* INSTRUCTION: Report each line of the data below that contains the string "Task", copying the lines in full. Treat uppercase and lowercase letters as different.

* PROVIDED RECORDS:
--- begin ---

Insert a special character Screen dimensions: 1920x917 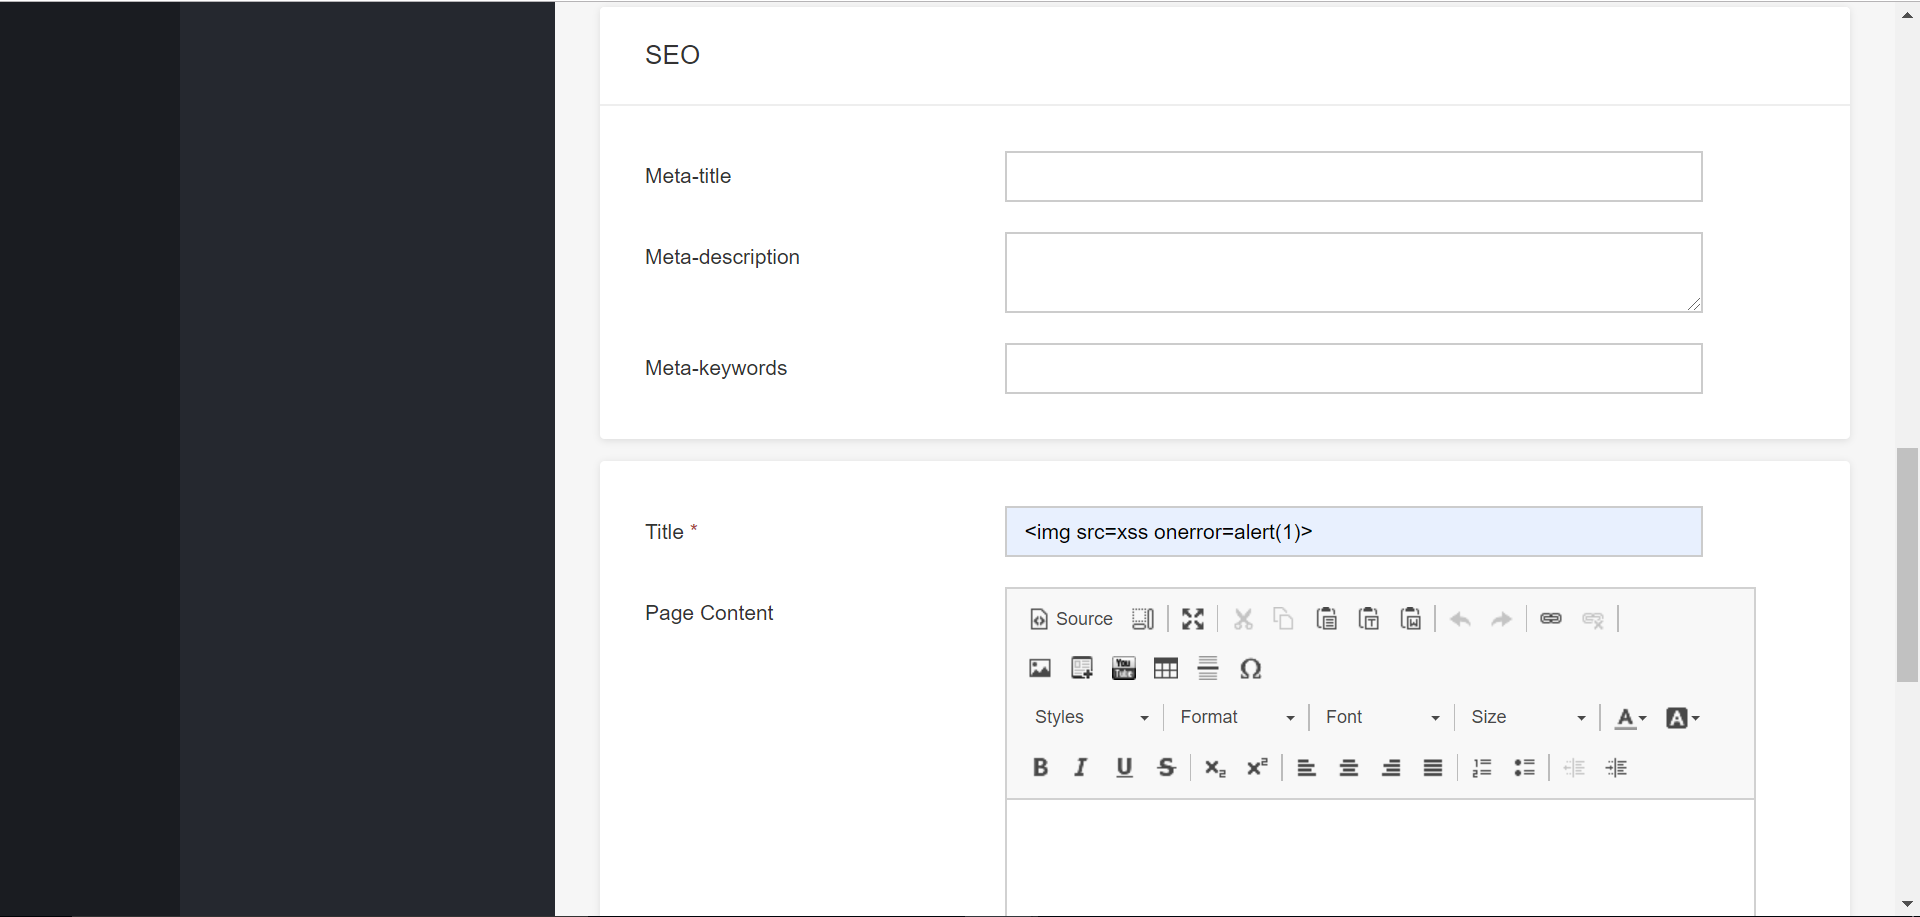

--- end ---
--- begin ---

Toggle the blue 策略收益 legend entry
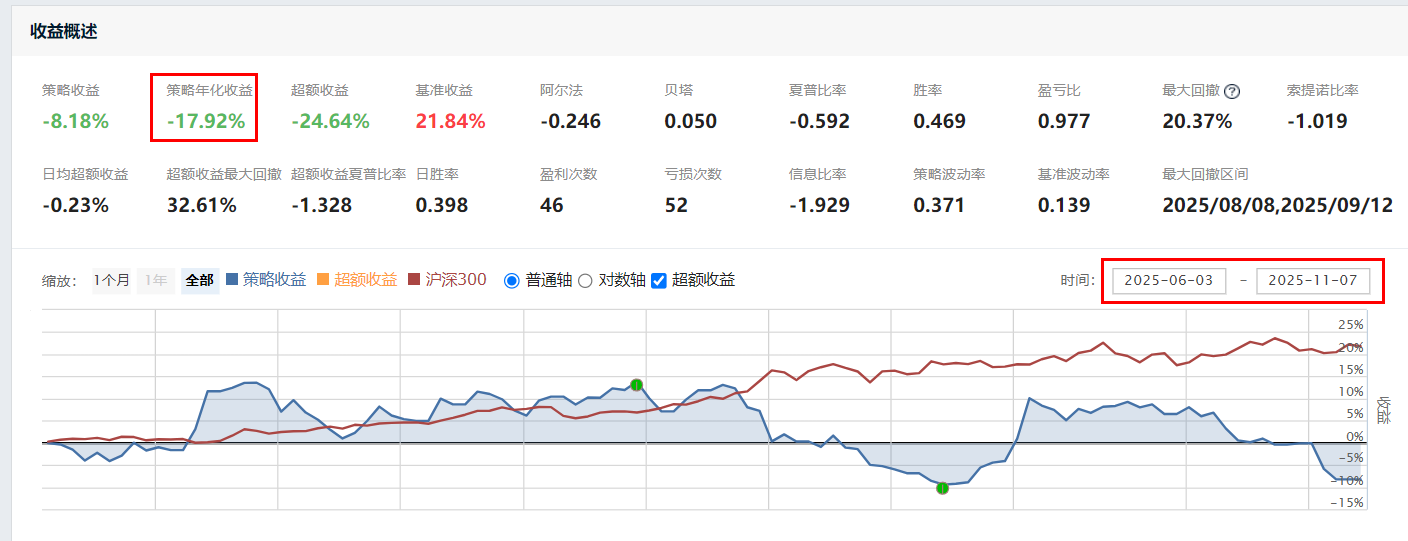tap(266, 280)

--- end ---
--- begin ---

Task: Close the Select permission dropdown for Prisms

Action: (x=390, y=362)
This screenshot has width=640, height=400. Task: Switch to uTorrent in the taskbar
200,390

--- end ---

* THE REPLY:
Task: Close the Select permission dropdown for Prisms
This screenshot has width=640, height=400. Task: Switch to uTorrent in the taskbar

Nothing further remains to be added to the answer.